Within the records below, reproduce without change the lines from the line that has "Open the Content" through the line that has "Given: Click the news", and only those.
=== EXTRACTED MATERIAL ===
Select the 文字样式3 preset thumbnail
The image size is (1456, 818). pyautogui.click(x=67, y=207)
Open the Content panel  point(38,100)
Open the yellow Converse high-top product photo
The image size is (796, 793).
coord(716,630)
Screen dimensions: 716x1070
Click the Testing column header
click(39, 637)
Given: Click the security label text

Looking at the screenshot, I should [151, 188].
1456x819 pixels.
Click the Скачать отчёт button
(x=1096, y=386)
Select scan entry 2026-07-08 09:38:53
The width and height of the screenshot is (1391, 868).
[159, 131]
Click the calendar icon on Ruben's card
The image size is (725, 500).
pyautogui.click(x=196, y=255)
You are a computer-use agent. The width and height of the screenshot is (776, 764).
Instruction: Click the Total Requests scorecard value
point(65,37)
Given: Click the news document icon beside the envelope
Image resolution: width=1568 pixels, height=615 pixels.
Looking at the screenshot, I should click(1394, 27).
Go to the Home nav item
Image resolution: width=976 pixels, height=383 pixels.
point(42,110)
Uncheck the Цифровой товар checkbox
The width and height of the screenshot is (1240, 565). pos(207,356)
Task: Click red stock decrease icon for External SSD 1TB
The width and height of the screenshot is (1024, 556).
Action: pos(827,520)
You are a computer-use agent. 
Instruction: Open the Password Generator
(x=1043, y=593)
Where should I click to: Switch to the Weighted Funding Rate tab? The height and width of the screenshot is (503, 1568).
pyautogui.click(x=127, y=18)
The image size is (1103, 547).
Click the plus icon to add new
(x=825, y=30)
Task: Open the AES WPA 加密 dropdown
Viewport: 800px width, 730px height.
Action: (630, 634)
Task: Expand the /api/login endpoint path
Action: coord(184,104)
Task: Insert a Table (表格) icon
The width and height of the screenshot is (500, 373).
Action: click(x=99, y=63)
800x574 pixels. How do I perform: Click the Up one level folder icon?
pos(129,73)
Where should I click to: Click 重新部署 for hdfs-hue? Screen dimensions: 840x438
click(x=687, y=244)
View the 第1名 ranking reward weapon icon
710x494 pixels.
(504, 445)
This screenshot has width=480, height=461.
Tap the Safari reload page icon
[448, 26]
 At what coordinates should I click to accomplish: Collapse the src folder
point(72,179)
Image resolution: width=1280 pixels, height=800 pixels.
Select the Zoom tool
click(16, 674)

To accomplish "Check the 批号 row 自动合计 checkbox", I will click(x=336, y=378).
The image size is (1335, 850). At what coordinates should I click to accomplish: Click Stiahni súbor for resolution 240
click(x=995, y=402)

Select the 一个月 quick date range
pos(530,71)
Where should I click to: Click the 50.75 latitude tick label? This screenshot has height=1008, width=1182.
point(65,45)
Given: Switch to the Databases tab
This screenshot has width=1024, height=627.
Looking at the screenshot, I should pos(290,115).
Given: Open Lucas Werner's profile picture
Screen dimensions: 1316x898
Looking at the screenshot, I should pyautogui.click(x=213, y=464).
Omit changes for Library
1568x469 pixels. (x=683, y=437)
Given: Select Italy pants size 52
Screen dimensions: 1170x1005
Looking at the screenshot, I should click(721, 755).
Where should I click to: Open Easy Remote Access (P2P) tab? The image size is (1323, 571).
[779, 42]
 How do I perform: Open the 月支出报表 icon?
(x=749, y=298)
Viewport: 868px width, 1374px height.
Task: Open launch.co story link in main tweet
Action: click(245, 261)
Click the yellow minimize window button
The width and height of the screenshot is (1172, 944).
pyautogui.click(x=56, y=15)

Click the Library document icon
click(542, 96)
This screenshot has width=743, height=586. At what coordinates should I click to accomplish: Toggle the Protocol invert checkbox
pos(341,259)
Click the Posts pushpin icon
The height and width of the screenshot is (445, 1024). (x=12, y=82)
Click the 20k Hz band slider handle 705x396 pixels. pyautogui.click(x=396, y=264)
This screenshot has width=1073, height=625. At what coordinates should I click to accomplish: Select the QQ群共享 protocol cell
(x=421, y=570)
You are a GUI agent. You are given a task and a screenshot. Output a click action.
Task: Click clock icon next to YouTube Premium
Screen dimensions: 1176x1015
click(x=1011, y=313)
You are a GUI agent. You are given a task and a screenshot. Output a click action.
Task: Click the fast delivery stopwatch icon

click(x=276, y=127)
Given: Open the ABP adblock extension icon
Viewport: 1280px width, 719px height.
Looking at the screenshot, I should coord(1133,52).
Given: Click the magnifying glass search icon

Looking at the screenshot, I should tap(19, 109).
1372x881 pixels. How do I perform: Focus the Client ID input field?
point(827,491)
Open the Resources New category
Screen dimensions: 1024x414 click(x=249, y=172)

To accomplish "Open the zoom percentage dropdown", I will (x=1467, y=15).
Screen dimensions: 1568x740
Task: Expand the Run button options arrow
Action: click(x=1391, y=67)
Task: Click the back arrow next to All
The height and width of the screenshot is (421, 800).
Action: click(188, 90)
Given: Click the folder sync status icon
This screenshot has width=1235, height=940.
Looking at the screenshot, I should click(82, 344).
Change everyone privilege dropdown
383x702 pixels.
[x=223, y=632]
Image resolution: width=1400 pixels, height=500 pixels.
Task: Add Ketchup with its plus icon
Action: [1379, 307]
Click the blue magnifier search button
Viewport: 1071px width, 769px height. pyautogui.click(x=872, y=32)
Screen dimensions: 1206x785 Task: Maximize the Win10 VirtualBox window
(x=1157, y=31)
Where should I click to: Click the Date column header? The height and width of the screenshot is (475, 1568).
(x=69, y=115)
===
▶ TASK SOLUTION:
Open the Content panel  point(38,100)
Open the yellow Converse high-top product photo
The image size is (796, 793).
coord(716,630)
Screen dimensions: 716x1070
Click the Testing column header
click(39, 637)
Given: Click the security label text

Looking at the screenshot, I should [151, 188].
1456x819 pixels.
Click the Скачать отчёт button
(x=1096, y=386)
Select scan entry 2026-07-08 09:38:53
The width and height of the screenshot is (1391, 868).
[159, 131]
Click the calendar icon on Ruben's card
The image size is (725, 500).
pyautogui.click(x=196, y=255)
You are a computer-use agent. The width and height of the screenshot is (776, 764).
Instruction: Click the Total Requests scorecard value
point(65,37)
Given: Click the news document icon beside the envelope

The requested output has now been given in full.